“Tell the truth, or trump. But TAKE THE TRICK.”
— Pudd’nhead Wilson’s Calendar
That turns out to have been Zell Miller’s operating principle for a long time, according to an account (long preceding Miller’s apostasy) by Carville and Begala. It turns out that when the “mess of dark pottage” quote was brought out in a 1990 debate, Miller won the day:
Miller wheeled on his accuser and said that back in 1964 when the Atlanta Constitution had printed that so-called quote he’d marched down to the paper’s offices and demanded and received a correction. He’d never say a thing like that.
But it turned out Miller had been … trumping.
Al May, the veteran political reporter for the Atlanta Constitution, interviewed Miller as Paul drove them and Shirley Miller to an event in rural Georgia. May made small talk for a little while. Then he sprang the trap. “Zell,” he said, “I’ve talked to all the editors who were around back then, checked the morgue and the archives, and you never asked for a retraction and the paper never printed one.”

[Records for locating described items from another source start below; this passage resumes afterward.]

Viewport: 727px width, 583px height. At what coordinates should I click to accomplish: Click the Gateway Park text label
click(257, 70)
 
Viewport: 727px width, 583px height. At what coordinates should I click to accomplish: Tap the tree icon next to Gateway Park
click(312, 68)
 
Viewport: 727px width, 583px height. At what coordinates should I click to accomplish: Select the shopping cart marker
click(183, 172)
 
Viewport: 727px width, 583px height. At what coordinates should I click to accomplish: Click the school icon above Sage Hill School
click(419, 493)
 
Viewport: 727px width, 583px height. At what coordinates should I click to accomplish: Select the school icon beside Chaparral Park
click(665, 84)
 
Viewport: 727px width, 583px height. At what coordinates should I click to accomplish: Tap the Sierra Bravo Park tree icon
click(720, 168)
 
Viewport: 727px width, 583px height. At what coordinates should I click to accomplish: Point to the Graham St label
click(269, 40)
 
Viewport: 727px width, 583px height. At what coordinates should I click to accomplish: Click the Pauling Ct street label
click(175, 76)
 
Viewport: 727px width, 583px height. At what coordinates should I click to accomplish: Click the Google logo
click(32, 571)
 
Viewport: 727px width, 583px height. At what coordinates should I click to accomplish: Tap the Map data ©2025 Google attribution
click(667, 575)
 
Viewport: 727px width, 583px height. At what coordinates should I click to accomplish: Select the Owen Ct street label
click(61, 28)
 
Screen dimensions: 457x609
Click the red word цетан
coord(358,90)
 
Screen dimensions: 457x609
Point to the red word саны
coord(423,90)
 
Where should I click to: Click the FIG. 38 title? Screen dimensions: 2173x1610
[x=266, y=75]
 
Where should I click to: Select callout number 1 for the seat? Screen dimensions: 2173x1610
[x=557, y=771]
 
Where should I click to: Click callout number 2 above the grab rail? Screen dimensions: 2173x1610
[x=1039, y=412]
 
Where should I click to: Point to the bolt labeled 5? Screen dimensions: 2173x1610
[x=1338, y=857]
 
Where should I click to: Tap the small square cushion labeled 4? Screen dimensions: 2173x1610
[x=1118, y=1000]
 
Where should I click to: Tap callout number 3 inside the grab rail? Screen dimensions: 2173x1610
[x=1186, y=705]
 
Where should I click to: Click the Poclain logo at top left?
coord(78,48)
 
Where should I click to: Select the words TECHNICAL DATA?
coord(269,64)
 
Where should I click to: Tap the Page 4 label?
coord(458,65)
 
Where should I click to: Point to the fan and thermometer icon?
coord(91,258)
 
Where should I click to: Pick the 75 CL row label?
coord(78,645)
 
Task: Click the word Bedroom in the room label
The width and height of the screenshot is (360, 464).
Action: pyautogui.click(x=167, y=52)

“I know,” Miller said, biting the words off the words like they were bitter herbs.
“So why’d you say all that in the debate last night?”
Miller leaned in close to May and said, “Because, Al, I was trying to mislead the people of Georgia.”
Carville and Begala’s account suggests — contrary to my earlier assertion — that Miller was never a sincere or consistent Dixiecrat. But it also suggests that his relationship with the truth has long been a distant one. Glenn Kessler and Dan Morgan in the Washington Post have a good dissection of the whoppers in Miller’s RNC speech.